Classically the individual feels a "pop" in the knee, and is unable to continue running or playing because of pain and a sense of instability. Besides a physical examination and x-rays, it may be necessary to perform a MRI to confirm the diagnosis.


Treatment may be either operative or nonoperative and is dependent upon the individual's level of activity and degree of instability. It is important that the individual be counseled about the natural history of an ACL deficient knee by their patient before embarking on a course of treatment.


Nonoperative treatment involves a physical therapy program for restoration of motion and strength. Most athletes return to sports in 6- 8 weeks provided that they have achieved appropriate strength.


The use of a brace is debatable, but may provide some subjective benefit. If an athlete suffers episodes of giving way with sports, then it should be assumed that the knee is functionally unstable and reconstructive surgery should be considered.


Current reconstructive techniques use an arthroscopic approach. The graft choices for an ACL reconstruction include the central one-third bone-patella tendon-bone; hamstring tendons and quadriceps tendon. Sometimes, allograft tissue is considered.


Following the reconstructive procedure, a supervised and specialized rehabilitation program is necessary to restore motion and strength.


In general most athletes return to sports by 6 to 9 months after surgery, but each case is individualized.

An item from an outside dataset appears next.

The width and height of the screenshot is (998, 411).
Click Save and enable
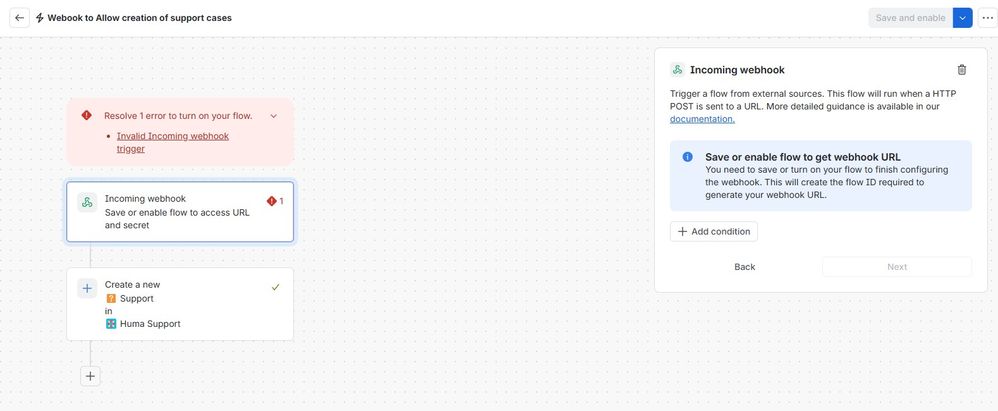point(910,18)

Posterior Cruciate Ligament Injuries


PCL injuries occur less often than ACL tears. Two common mechanisms of injury include a fall on a hyperflexed knee with the foot plantar flexed and striking the front of the tibia with the knee flexed - like a dashboard injury in a motor vehicle accident.


Treatment may be operative or nonoperative depending upon the degree of instability and involvement of associated structures.



Meniscal Tears


Meniscal tears usually result from a twisting injury. Because the medial meniscus is less mobile than the lateral meniscus, it has a greater chance of being entrapped between the femur and tibia in the knee joint.


Beyond the physical exam and x-rays, MRI has been useful in confirming the diagnosis.


While some meniscal tears may heal with rest and activity modification, failure to respond to nonoperative treatment or repetitive episodes of catching or locking suggest that a surgical arthroscopy should be considered.


Depending on the pattern and extent of the tear, the arthroscopy may involve either a partial menisectomy or meniscal repair.


Following arthroscopy, an exercise program facilitates restoration of motion and strength.